#### Data for this task

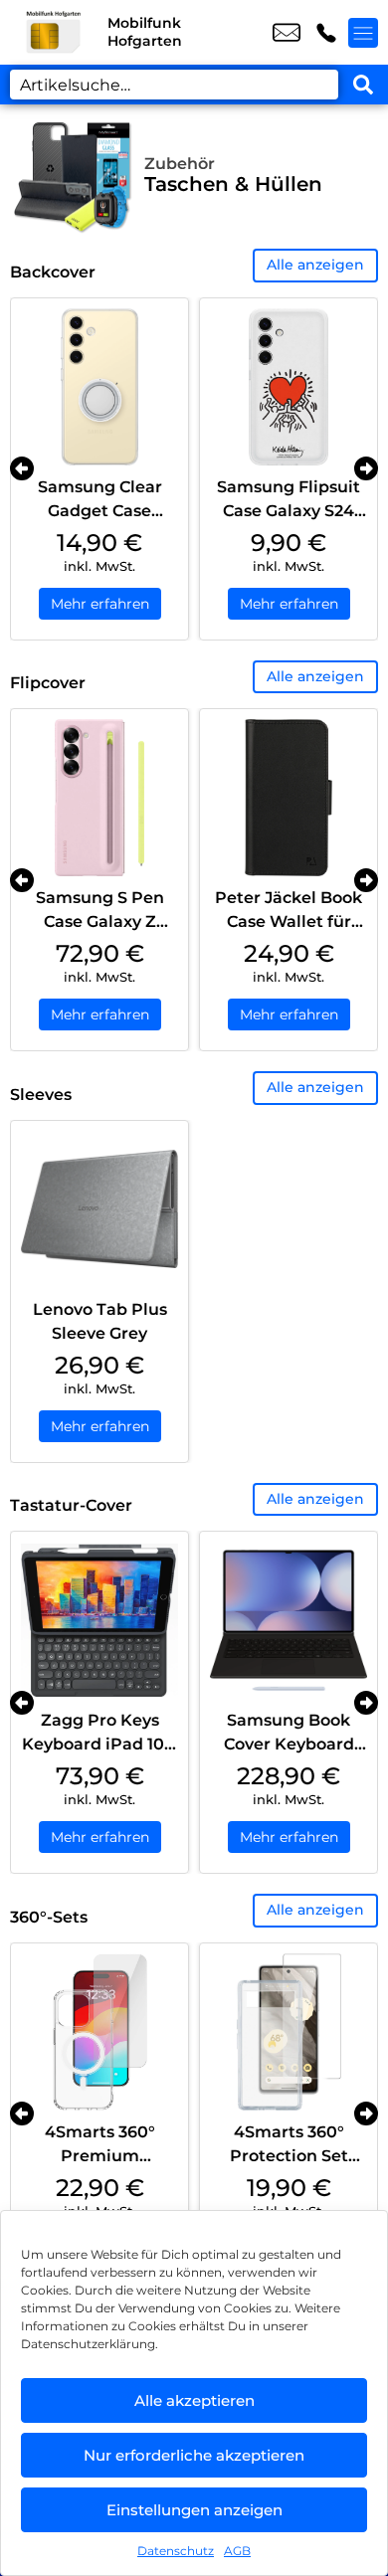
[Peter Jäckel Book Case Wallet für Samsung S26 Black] (288, 797)
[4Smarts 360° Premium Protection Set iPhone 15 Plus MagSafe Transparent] (99, 2032)
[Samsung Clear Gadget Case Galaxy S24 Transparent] (99, 386)
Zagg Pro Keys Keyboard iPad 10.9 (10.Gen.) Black (100, 1744)
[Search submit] (363, 84)
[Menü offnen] (363, 33)
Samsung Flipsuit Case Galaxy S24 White (288, 510)
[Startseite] (53, 32)
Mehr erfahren (100, 604)
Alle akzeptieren (194, 2400)
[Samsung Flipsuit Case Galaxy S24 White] (288, 386)
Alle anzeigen (315, 265)
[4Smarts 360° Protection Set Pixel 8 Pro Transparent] (288, 2032)
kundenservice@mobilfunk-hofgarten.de (286, 33)
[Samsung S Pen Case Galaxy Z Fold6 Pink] (99, 797)
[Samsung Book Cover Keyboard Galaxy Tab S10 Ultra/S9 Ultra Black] (288, 1620)
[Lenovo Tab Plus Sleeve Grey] (99, 1209)
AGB (237, 2550)
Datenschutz (175, 2550)
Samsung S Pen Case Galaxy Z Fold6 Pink (100, 921)
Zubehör (179, 163)
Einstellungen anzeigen (194, 2509)
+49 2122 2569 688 (326, 33)
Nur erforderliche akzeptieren (194, 2455)
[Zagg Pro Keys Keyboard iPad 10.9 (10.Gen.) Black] (99, 1620)
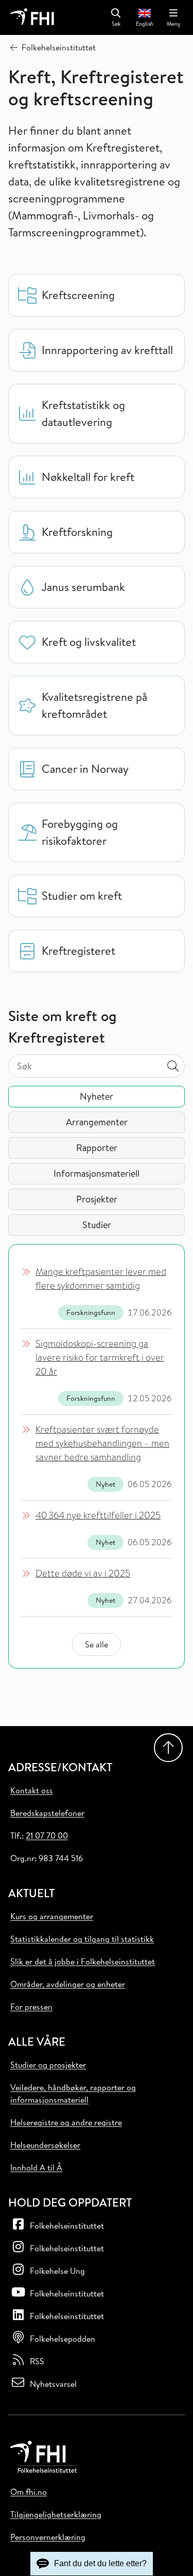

########

What is being asked:
Only an exact copy of the entries, with no pictures, is expected as the answer.

Answer area:
[Peter Jäckel Book Case Wallet für Samsung S26 Black] (288, 797)
[4Smarts 360° Premium Protection Set iPhone 15 Plus MagSafe Transparent] (99, 2032)
[Samsung Clear Gadget Case Galaxy S24 Transparent] (99, 386)
Zagg Pro Keys Keyboard iPad 10.9 (10.Gen.) Black (100, 1744)
[Search submit] (363, 84)
[Menü offnen] (363, 33)
Samsung Flipsuit Case Galaxy S24 White (288, 510)
[Startseite] (53, 32)
Mehr erfahren (100, 604)
Alle akzeptieren (194, 2400)
[Samsung Flipsuit Case Galaxy S24 White] (288, 386)
Alle anzeigen (315, 265)
[4Smarts 360° Protection Set Pixel 8 Pro Transparent] (288, 2032)
kundenservice@mobilfunk-hofgarten.de (286, 33)
[Samsung S Pen Case Galaxy Z Fold6 Pink] (99, 797)
[Samsung Book Cover Keyboard Galaxy Tab S10 Ultra/S9 Ultra Black] (288, 1620)
[Lenovo Tab Plus Sleeve Grey] (99, 1209)
AGB (237, 2550)
Datenschutz (175, 2550)
Samsung S Pen Case Galaxy Z Fold6 Pink (100, 921)
Zubehör (179, 163)
Einstellungen anzeigen (194, 2509)
+49 2122 2569 688 (326, 33)
Nur erforderliche akzeptieren (194, 2455)
[Zagg Pro Keys Keyboard iPad 10.9 (10.Gen.) Black] (99, 1620)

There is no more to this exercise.